We were all set for a typically wonderful Thanksgiving, beginning with acting out my outlaw nature by traveling across state lines in open and willful disregard for the edicts from the Panic Porn Peddlers of the Covidian Cult.   We arrived at dottir’s house on Tuesday with a good weekend planned of eating a farm-fresh turkey and fixin’s and celebrating our thankfulness, along with a large dose of house and yard work.

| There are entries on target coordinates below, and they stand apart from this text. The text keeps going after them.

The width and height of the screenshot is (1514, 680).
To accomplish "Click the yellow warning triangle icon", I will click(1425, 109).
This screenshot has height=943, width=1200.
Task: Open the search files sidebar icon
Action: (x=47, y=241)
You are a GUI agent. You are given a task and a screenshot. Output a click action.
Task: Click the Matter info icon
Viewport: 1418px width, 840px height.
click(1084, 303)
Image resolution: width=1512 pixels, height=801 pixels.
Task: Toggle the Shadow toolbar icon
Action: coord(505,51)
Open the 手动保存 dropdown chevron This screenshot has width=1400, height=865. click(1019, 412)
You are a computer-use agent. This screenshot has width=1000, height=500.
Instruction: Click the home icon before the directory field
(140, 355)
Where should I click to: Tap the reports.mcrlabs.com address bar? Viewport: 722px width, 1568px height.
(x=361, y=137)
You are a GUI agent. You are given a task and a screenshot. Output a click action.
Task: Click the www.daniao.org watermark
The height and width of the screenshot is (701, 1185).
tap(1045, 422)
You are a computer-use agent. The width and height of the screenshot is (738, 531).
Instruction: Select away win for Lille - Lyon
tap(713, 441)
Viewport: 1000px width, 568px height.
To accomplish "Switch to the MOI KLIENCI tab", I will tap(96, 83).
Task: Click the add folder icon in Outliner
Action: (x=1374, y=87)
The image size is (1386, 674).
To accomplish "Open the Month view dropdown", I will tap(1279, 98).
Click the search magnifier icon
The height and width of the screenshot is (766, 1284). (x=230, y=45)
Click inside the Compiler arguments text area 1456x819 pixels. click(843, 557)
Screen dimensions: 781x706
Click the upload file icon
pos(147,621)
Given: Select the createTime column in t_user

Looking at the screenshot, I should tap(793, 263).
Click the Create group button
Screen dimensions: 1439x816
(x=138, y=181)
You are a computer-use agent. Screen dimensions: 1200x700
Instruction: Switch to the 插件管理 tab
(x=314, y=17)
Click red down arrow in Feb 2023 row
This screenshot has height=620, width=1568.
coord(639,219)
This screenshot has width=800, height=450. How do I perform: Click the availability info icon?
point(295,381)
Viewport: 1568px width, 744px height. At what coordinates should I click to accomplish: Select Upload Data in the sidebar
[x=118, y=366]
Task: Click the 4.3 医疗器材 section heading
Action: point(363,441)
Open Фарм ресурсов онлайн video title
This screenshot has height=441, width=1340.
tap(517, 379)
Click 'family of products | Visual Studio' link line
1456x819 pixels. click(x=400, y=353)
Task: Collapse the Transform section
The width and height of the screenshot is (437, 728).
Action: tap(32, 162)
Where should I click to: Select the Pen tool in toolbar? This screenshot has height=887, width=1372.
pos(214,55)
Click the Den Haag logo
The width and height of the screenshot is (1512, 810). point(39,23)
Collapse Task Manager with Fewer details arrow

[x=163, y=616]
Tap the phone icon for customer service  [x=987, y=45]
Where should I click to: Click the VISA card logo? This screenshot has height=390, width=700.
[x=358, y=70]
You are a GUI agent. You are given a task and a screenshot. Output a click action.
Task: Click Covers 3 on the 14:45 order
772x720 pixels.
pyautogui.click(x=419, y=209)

That changed when we got “the call” just before lunch time Wednesday while I was up on the ladder; my Mom was declining precipitously and asking for us to be at her side.  So we jumped into the car and headed south for fifteen hours, arriving after dawn on Thanksgiving Day and just as she was about to leave the realm of awareness.  What followed was 48 hours of our company  rotating through her bedroom, sitting and chatting with her, singing hymns, reading Psalms and other passages, holding her hand and stroking her face and hair punctuated by visits from numerous farewell-wishers.  Though there was unmistakable sadness at her impending separation from us, there was even more joy and dare I say laughter in our recollections of life with her and Dad and together.

Mom with the Elvis impersonator (he is a family friend) at her 92nd birthday party in 2009.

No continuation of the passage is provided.